[START Selected text]
A/B Testing

As most brands have their own website, social media marketing and online marketing nowadays, most are familiar with the term A/B testing. Many companies offer A/B testing for website design and optimization and some brands do A/B testing in-house. In its simplest form, A/B testing is comparing two items and seeing which one performs better. However, A/B testing is not a new concept, its approach is identical to between-groups experimental design, which is used by many different disciplines. For years, marketing research has performed this kind of research, such as for brand packaging, advertisement evaluations, and product evaluations.



A/B testing is the term for a randomized experiment that compares two versions of the same item, which are typically identical except for one variable. Focusing on websites as an example, Version A may be the current website and Version B may be the same website with one key difference based on an intended future re-design. A/B testing does not mean the brand only has two items to evaluate, it just means that you have one variable you are testing. The increasing prevalence of A/B testing in website design is due to being able to rapidly test various changes, however subtle, among website visitors and see the difference in real time. Repeatedly testing minor or significant modifications and applying statistical analysis to determine which combinations of variables perform better lead to increased customer retention and acquisition.



While the increase in use of A/B testing has been applied to many areas, A/B testing for website design has been in use since at least 2000. In 2000, Google ran its first A/B test trying to determine the optimal number of search results to display. By 2011, Google ran more than 7,000 A/B tests on its search algorithm. Big websites such as Amazon, Netflix, and EBay all constantly test site changes on users using a variation of an A/B methodology.
[END Selected text]
[START Provided material]
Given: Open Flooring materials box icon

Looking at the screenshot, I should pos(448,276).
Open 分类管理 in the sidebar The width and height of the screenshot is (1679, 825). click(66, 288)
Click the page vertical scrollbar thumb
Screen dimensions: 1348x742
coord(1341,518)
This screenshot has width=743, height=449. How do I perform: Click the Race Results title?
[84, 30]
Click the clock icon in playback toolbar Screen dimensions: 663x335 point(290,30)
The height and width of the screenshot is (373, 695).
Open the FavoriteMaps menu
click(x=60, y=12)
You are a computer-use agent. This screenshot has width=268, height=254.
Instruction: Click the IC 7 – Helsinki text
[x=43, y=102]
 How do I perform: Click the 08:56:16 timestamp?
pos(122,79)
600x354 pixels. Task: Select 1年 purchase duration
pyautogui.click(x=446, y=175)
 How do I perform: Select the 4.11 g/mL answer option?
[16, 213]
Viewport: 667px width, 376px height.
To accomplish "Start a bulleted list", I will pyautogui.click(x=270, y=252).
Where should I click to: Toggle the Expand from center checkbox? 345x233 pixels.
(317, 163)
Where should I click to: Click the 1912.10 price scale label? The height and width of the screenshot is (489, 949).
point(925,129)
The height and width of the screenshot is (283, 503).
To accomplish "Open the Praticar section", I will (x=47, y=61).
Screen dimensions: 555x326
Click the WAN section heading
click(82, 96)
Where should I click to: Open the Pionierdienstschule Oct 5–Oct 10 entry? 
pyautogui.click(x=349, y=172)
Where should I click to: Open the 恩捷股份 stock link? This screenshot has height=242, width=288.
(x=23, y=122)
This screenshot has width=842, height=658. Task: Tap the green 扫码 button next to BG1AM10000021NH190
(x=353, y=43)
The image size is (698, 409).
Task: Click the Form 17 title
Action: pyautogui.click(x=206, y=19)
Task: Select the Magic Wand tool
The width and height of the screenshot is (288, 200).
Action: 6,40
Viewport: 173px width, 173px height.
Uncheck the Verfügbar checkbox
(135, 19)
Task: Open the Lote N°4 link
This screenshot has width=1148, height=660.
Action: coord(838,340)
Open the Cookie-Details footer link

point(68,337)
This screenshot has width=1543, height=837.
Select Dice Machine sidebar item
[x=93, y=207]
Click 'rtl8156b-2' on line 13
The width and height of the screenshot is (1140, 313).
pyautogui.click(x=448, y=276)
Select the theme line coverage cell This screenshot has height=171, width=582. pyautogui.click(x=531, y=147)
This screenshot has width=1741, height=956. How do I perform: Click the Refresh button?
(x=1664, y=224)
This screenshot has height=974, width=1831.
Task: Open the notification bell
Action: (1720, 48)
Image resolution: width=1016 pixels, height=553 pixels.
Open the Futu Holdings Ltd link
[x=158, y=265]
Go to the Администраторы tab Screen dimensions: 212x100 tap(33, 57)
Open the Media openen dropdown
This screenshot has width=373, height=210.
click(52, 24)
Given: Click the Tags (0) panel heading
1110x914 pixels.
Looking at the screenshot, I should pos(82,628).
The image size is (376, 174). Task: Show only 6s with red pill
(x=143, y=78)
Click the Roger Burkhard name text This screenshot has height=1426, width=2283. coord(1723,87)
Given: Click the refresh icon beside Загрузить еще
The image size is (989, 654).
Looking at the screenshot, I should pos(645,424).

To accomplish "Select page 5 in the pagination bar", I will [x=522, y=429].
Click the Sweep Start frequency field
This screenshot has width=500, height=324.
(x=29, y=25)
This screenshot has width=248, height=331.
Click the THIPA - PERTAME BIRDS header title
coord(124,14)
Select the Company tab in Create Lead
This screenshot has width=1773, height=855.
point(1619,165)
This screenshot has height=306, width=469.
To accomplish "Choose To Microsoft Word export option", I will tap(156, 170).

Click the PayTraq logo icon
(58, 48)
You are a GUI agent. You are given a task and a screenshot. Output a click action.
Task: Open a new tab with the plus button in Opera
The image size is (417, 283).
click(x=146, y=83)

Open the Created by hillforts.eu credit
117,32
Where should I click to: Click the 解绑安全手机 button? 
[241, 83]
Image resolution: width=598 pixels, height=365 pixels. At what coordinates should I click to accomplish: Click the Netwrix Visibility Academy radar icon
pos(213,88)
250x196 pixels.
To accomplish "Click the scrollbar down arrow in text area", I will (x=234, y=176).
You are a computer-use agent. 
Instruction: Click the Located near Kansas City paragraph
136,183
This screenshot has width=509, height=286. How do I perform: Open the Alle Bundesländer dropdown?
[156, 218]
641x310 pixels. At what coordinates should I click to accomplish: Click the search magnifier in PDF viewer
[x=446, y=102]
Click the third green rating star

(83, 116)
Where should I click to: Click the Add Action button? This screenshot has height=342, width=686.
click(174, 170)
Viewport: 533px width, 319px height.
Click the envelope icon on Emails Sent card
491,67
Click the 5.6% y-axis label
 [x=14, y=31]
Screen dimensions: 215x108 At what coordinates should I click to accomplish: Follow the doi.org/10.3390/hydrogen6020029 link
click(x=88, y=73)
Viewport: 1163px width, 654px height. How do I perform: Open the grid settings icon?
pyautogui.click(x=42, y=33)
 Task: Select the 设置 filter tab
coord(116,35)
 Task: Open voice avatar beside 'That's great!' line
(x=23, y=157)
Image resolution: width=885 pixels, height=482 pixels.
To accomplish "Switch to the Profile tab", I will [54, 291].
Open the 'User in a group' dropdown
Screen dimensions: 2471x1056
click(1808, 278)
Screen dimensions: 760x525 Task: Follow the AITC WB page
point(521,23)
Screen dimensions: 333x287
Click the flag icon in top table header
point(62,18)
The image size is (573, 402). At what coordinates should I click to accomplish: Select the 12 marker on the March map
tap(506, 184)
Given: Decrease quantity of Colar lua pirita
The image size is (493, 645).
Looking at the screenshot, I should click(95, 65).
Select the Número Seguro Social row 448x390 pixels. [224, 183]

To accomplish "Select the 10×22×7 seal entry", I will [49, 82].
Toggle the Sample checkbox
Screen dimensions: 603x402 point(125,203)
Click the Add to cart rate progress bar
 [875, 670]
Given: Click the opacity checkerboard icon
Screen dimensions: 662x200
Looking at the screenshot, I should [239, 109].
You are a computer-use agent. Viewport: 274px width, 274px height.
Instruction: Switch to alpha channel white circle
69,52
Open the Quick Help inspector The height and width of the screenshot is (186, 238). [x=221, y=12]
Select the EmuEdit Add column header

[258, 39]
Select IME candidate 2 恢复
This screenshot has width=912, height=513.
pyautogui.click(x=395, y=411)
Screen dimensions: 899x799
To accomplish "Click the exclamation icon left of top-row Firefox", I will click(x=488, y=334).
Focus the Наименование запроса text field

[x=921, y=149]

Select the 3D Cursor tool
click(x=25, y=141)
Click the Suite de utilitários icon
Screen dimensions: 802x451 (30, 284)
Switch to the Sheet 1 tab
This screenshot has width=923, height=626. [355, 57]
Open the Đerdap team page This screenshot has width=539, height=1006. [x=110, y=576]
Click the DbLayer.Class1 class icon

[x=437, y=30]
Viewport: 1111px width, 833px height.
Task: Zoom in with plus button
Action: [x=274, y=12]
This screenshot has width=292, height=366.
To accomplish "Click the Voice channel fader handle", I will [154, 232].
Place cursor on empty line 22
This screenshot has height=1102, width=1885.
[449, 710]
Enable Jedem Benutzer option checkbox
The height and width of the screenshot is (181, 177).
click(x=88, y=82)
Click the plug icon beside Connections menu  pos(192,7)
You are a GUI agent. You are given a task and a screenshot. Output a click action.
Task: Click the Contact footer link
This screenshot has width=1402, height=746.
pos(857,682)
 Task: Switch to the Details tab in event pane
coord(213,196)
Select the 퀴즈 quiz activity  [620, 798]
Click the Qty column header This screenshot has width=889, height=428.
[END Provided material]
Short problem: Copy the A/B testing text word for word, starting at "While the increase" and ending at "an A/B methodology.".

Answer for this exercise:
While the increase in use of A/B testing has been applied to many areas, A/B testing for website design has been in use since at least 2000. In 2000, Google ran its first A/B test trying to determine the optimal number of search results to display. By 2011, Google ran more than 7,000 A/B tests on its search algorithm. Big websites such as Amazon, Netflix, and EBay all constantly test site changes on users using a variation of an A/B methodology.